United States Court of Appeals, Eighth Circuit
May 4, 2010
604 F.3d 539 (8th Cir. 2010)

Summary

holding that the mere fact that the defendant operated a website devoted to the solicitation of investments in his fraudulent scheme is sufficient to support the application of this enhancement

Summary of this case from United States v. Brown

Opinion

No. 09-1263.

Submitted: December 15, 2009.

Filed: May 4, 2010.

Appeal from the United States District Court for the Eastern District of Missouri, E. Richard Webber, J.

Kevin L. Schriener, St. Louis, MO, for Appellant.

Jeffrey B. Jensen, AUSA, St. Louis, MO, for Appellee.

Before RILEY, Chief Judge, WOLLMAN and MELLOY, Circuit Judges.

The Honorable William Jay Riley became Chief Judge of the United States Court of Appeals for the Eighth Circuit on April 1, 2010.


A jury found Kermit Kingsley Hall, a/k/a King Hall, guilty of one count of mail fraud and two counts of wire fraud, in violation of 18 U.S.C. §§ 1341 and 1343, respectively. The district court sentenced Hall to 59 months imprisonment. Hall appeals his convictions and sentence, arguing the district court (1) committed an evidentiary error at his trial, and (2) miscalculated his advisory United States Sentencing Guidelines (U.S.S.G. or Guidelines) range. We affirm.

The Honorable E. Richard Webber, United States District Judge for the Eastern District of Missouri.

I. BACKGROUND

A. Hall's Fraudulent Scheme Originates in Texas In

February 2003, Hall asked his real estate agent, Heidi Jenkins, to register two trusts, the Kingsley Trust and the Axiom Trust, in Texas.

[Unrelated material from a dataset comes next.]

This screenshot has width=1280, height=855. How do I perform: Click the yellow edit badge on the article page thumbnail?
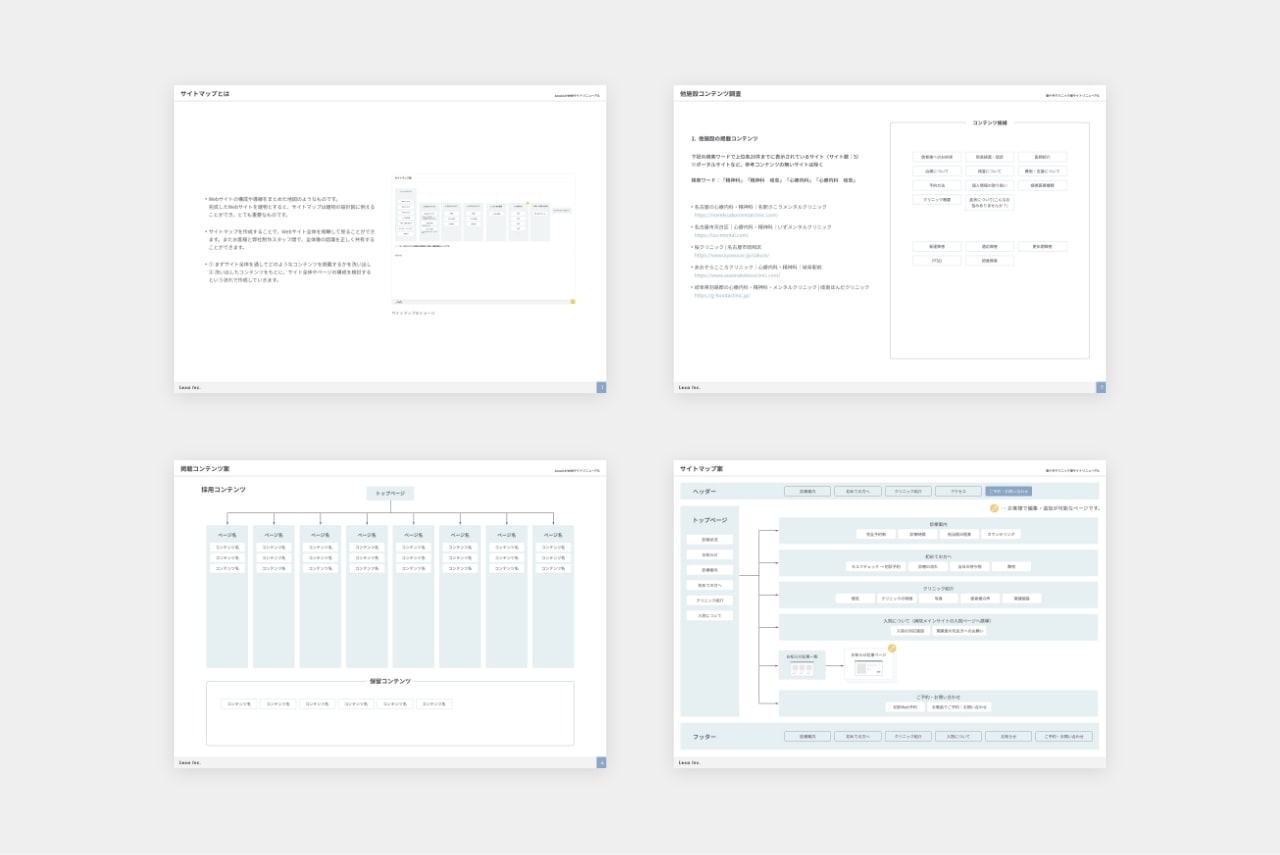click(x=892, y=648)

Jenkins registered the two trusts on the same date, at the same courthouse, and with the same business address. Jenkins also opened a bank account for the Axiom Trust at Hall's request. Hall hired Jenkins to serve as the Axiom Trust's trustee, and Jenkins had authority to sign for deposits and withdrawals on the bank account.

Hall began soliciting investors for the Axiom Trust, which Hall falsely trumpeted as a large repository for real estate assets. Hall invited potential investors to purchase $75,000 units of beneficial interest in the Axiom Trust. Hall reasoned that, if Warren Buffett was "charging $75,000 per share for his stock, [Hall] could offer [shares for] that amount." Hall told prospective investors the face value of the Axiom Trust's shares was guaranteed and the shares would earn high rates of inter est. Hall bragged no one had ever lost money investing with him.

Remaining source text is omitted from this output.